4 Nov 2014

Four reasons why bees are better than footballers

Environment Secretary Liz Truss says Britain’s bees need to be treated like Premier League players – but perhaps we should value them more than football’s best paid. Here’s why.

Praise bee

Above: Praise bee – should we put our pollinating friends on a pedestal over the Premier League’s stars?

Bees and other pollinating insects are a vital component of Britain’s agricultural economy and on Tuesday Environment Secretary Liz Truss launched the government’s National Pollinator Strategy in a bid to reverse the decline of bee populations. She even said we should treat bees like Premier League footballers (though presumably fewer ice baths).

But here at Channel 4 News we think bees deserve more respect than footballers…

Honey money

Premier League footballers, due to their vast salaries, contribute a lot to the UK economy through income tax and national insurance contributions – more than £700m in 2010, and some estimates put the figure at close to £1bn today.

The humble honeybee’s contribution may look meagre by comparison.

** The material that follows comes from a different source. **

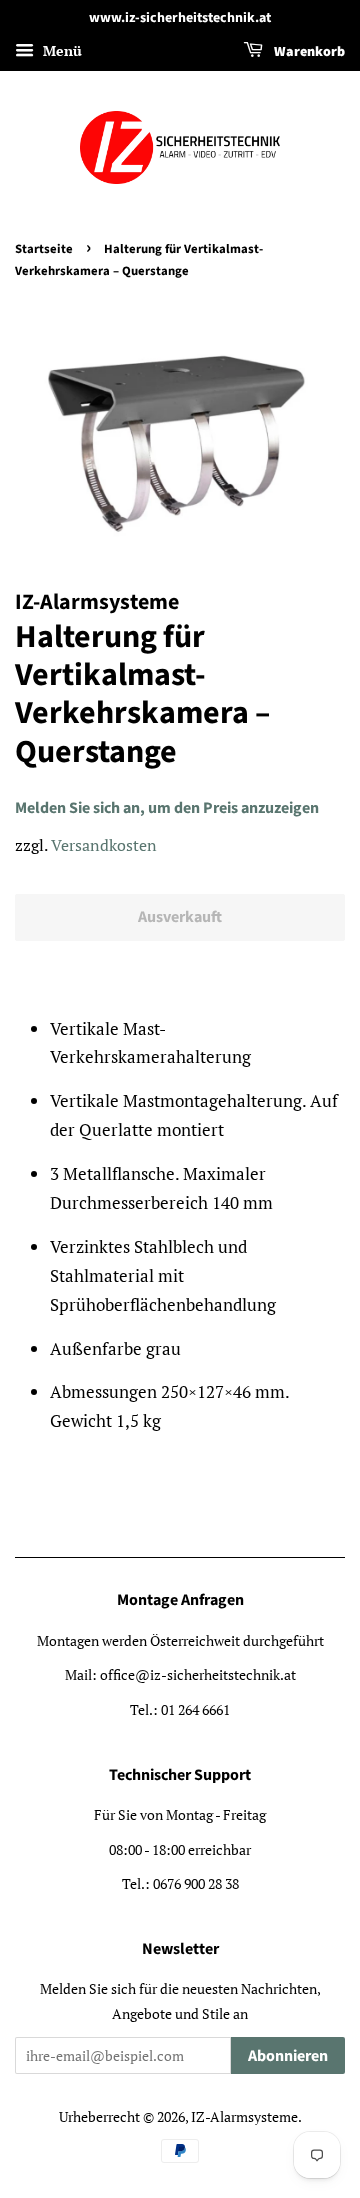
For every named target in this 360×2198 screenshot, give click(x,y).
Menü (60, 50)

Approximately half of the pollinators’ (including other insects such as butterflies and hoverflies) contribution to the economy, £603m, is down to honeybees. Add to that a £30m honey industry and the economic value is less than half that of Premier League footballers.

The Department for Environment, Food and Rural Affairs points out that there is an additional environmental and societal value – such as the pollination of wild flowers.

But this is the crux. Bees do not get paid. Footballers do.

You don’t see bees driving through the streets of Manchester in souped-up Range Rovers, or knocking back Cristal champagne. The humble bumble doesn’t ask for anything – it just gets on with the job of helping British farming industries.

Some footballers, however, are not happy with contributing so much to the UK economy – with several high-profile names linked to tax avoidance schemes in order to keep hundreds of thousands of pounds for themselves.

Good bee-haviour

How would a child react to seeing a bee? Most likely it would back away.

How would the same child react to seeing Uruguayan football star Luis Suarez? Potentially run forward, in an autograph-hunting frenzy.

This is the wrong way round.

Research by Harvard’s School of Public Health suggests the chances of getting stung by a bee are approximately one in 6 million.

A honeybee and Luis Suarez

Luis Suarez potentially poses a greater threat. According to the New Statesmen the chance of being bitten by Luis Suarez (OK, if you happen to be playing against him) is around one in 2,000 (though he has promised never to bite anyone again).

Bees normally only sting when they feel their hive is threatened, or they are put in danger (i.e. you sit on one). Many people have speculated why Luis Suarez bites his opponents – but it certainly isn’t in order to protect his “hive”.

There were 53 red cards in the Premier League’s last season. There is no data to suggest a bee has ever needed to be cautioned or indeed excluded from pollination because of violent behaviour.

Caught by the buzz

Premier League and former Premier League footballers have been jailed for a range of crimes including assault, sexual assault, rape, possession of drugs, and operating a brothel.

No bee has ever been convicted in UK law for a criminal offence. We suspect this may be true across all global jurisdictions.

Bees’ needs

The Premier League started life as the First Division in 188 with 12 teams, and this has risen to 20 teams today, covering more than 650 players.

Bees are not in such rude health. Though it can be difficult to collate specific data on populations, a wide variety of threats are damaging bee populations – from the Varroa mite to neonicotinoid pesticides.

Since the 1950s, two of the UK’s 25 bumblebee species are now considered extinct and eight have suffered massive population declines.

Honeybee numbers are more governed by socio-economic factors – including the number of beekeepers. Between 1985 and 2005 there was a 54 per cent fall in the number of honeybee hives, Defra says.

Consensus is that Varroa mites and other diseases have wiped out wild honeybee populations in England and most other European countries.

What the government is doing (and not doing)

Working with landowners to encourage them to support wild bee populations –

  • Investing in scientific research into the condition of bees
  • Providing information to the public on helping bees in the local area
  • Under a £900m Countryside Stewardship scheme, payments will be made to farmers to maintain hedgerows and wildlife-friendly areas that could host nesting sites for pollinators
  • Beehives will be installed on the Department for Environment’s London headquarters

However, conservation groups have raised concerns that there has been no action on neonicotinoid pesticides – despite an EU ban on three types of the pesticide.

Paul de Zylva, senior nature campaigner at Friends of the Earth, said: “It will be odd if we all step up to act while the pesticides and farming industry is allowed to carry on in the face of overwhelming evidence that use of so many bee-harming chemicals is a major cause of their decline.”